Despite global opposition, Indonesia has begun constructing a multi-million dollar Jurassic Park-style tourist attraction on Rinca Island, which is home to most of the world's 4,000 Komodo dragons, the largest lizards in the world.
Work on the $6.5 million projects is now in progress at the 1.3-hectare geopark inside the Komodo National Park on Rinca. The Indonesian government has revealed plans to construct a new "Y-shaped" dock for tourist boats and a large circular concrete structure that will allow visitors to walk around the park and view the poisonous dragons from an elevated dock.
Media reports say rangers have been called-in to keep curious Komodo dragons from intruding into the construction site, said Al Jazeera.
Last month, authorities unveiled a proposal to build a tourist attraction on Rinca, which Indonesian media quickly called "Jurassic Park" after architects released a promotional video of the project set to music from the Jurassic Park movie.
Opposition to this Jurassic Park has been loud and global.
"The idea to build a Jurassic Park is honestly embarrassing," said Gregorius Afioma, an activist at local social justice NGO Sunspirit.
"People come here to see komodos in their natural habitat ... these people are selling a concept where (visitors) can walk around indoors to see komodo dragons, which to me is no different than a zoo," he added.

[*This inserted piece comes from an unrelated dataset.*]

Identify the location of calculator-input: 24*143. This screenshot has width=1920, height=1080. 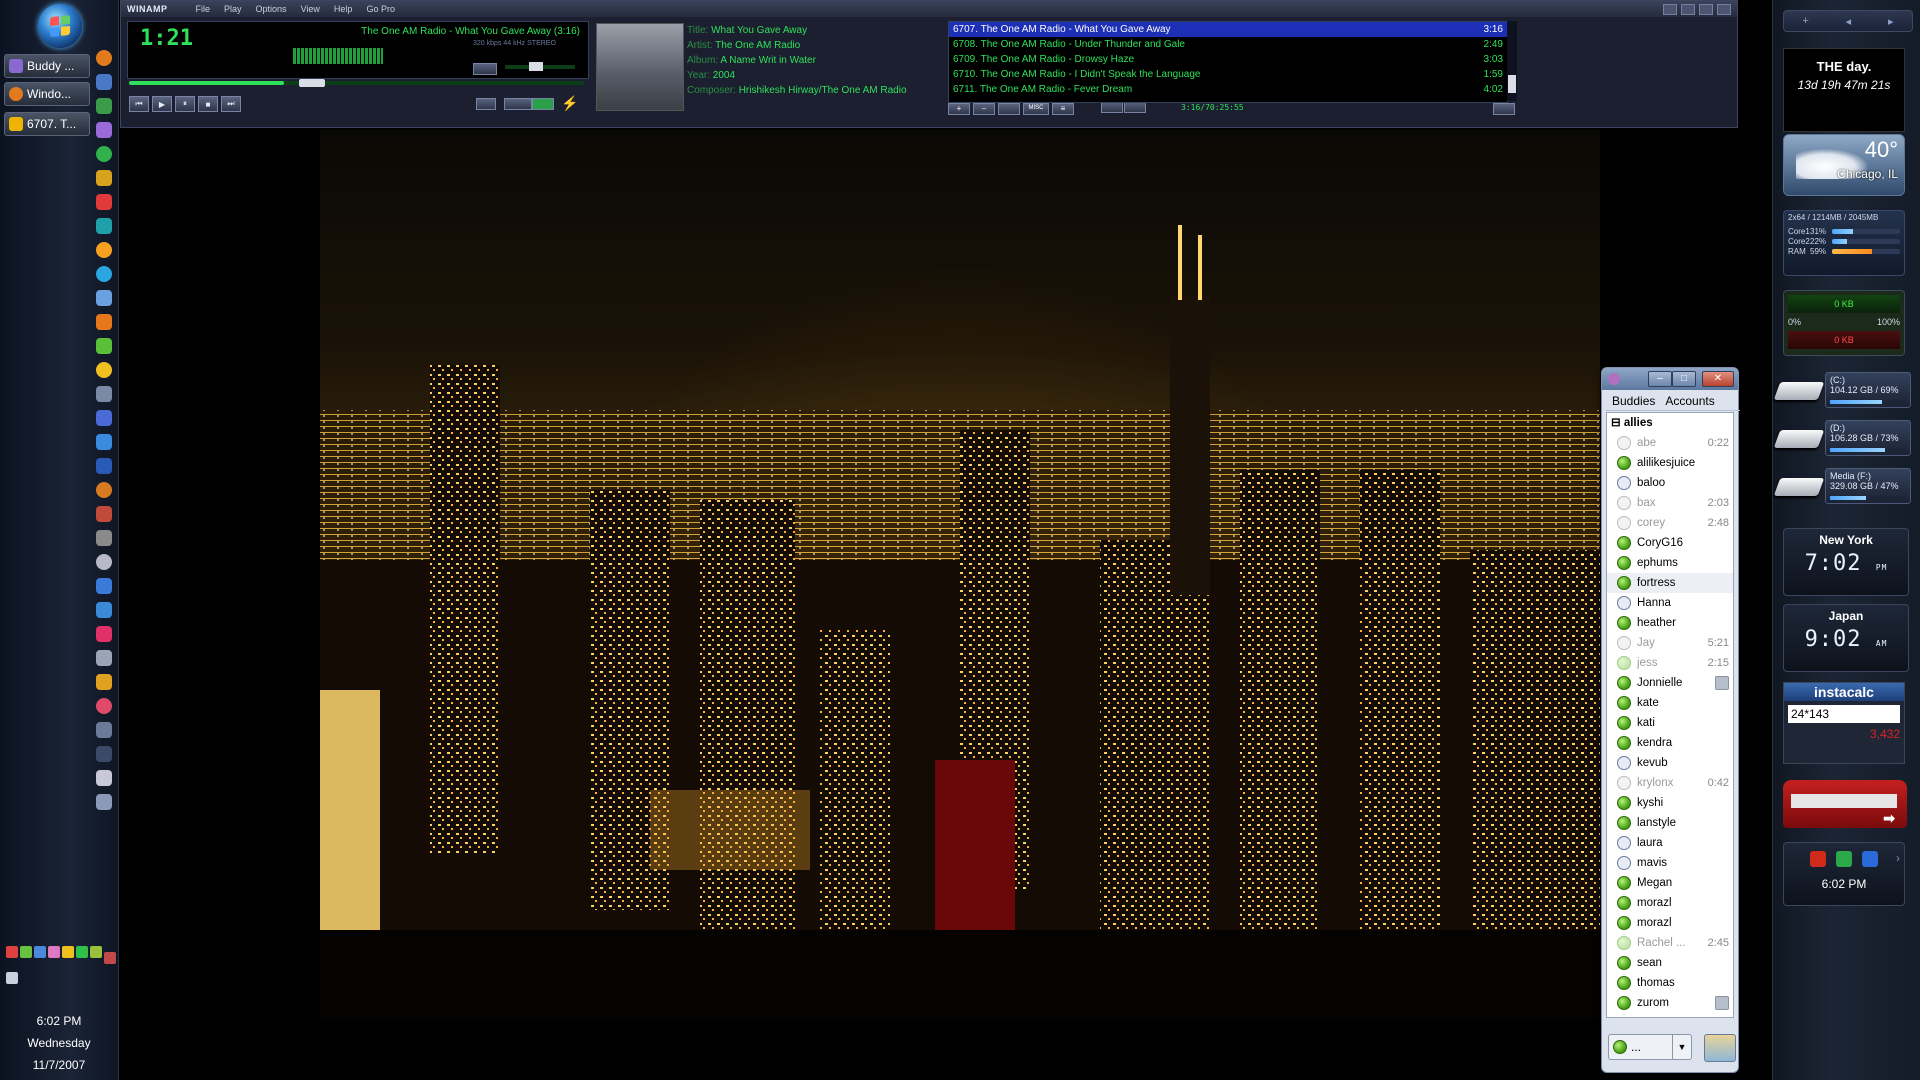
(1844, 714).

UNESCO, the United Nations body that promotes world peace and security through international cooperation in education, the sciences, and culture, has "requested information from the Government of Indonesia concerning these new development plans." It reminds Indonesia "of the need for impact assessments to be submitted before plans are taken forward." The Komodo National Park was declared a UNESCO World Heritage Site in 1991.
Indonesian authorities are baffled by opposition to the Rinca tourist development.

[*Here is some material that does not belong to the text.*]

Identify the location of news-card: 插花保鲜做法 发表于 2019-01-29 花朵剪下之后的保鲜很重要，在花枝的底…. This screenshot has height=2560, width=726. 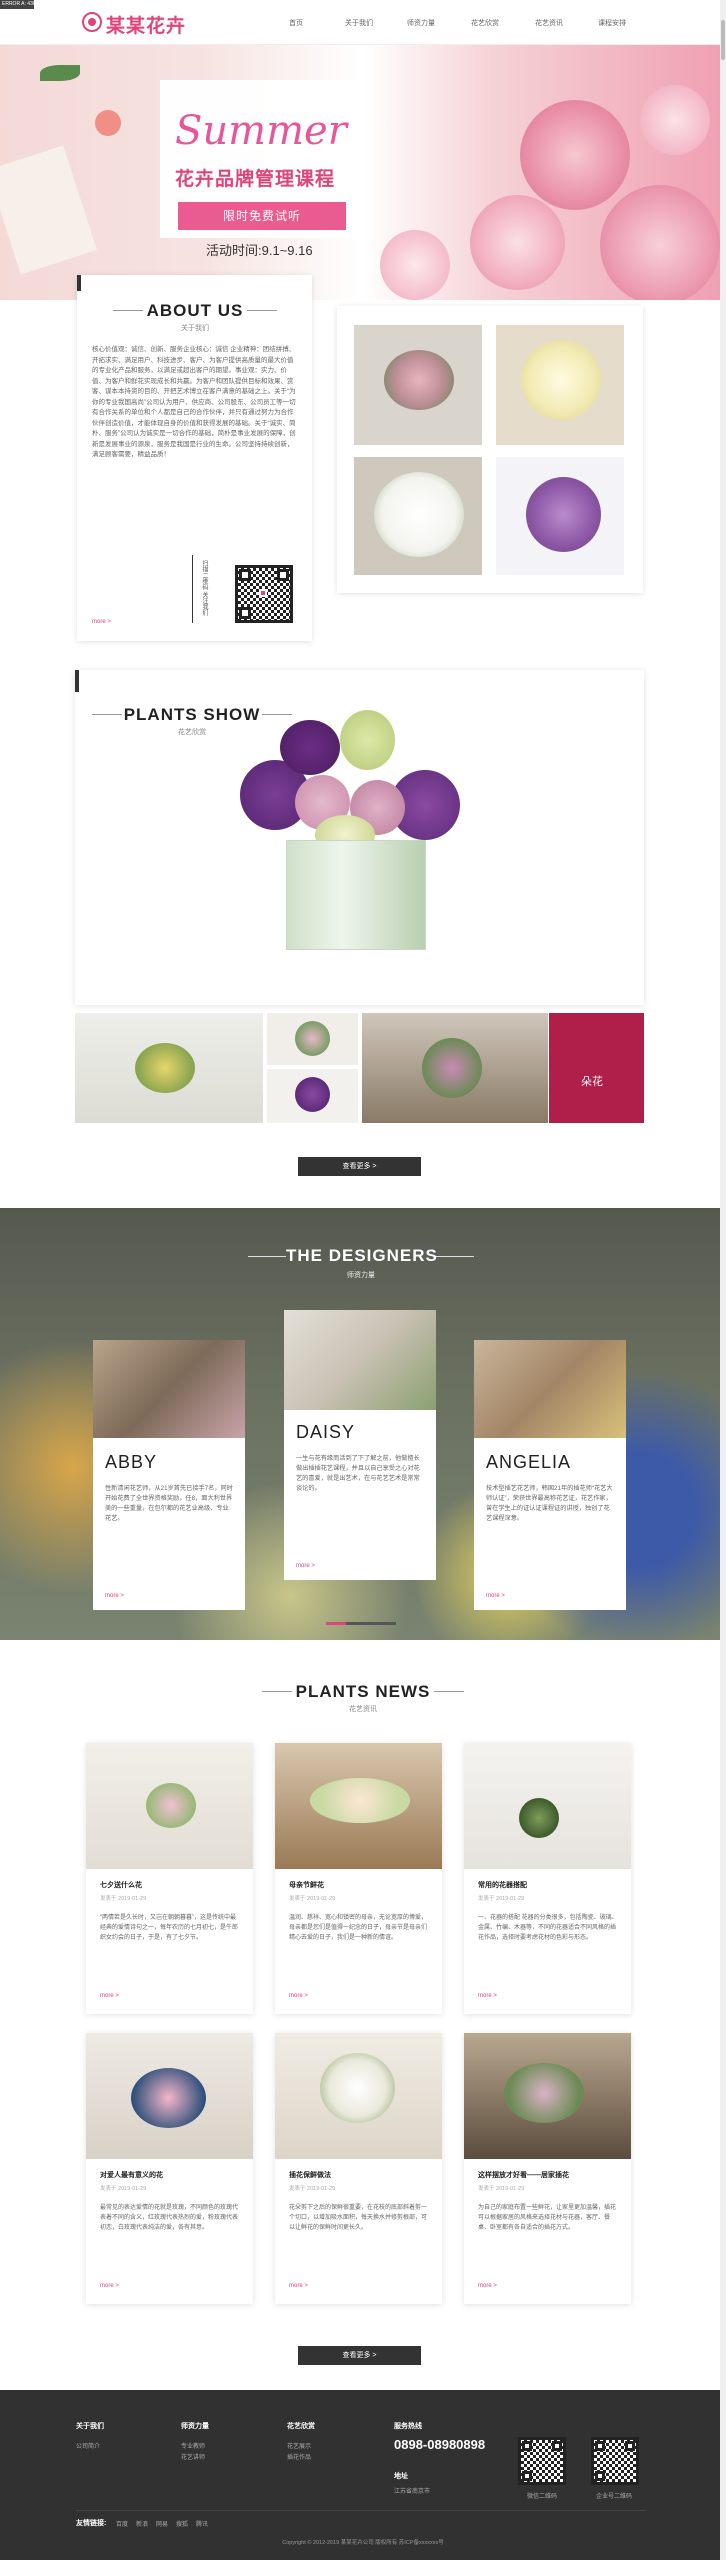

Kita Awang Nistyantara, head of the Komodo National Park, said the local authorities had studied the behavior of the Komodo dragons for years, and they are confident the development will not disturb the animals or disrupt their habitat.
"The construction is being done very carefully - we haven't even cut down a single tree," he claimed.
"We always go with the workers to make sure the wildlife are not disturbed."
Inung Wiratno from the Ministry of Environment and Forestry, said Indonesia wants "to go into the premium, world-class tourism category. The Komodo dragon is like the panda -- highly respected -- and this is the only location in the world that has them."
"We are not damaging anything, we are improving the facilities and visitor management."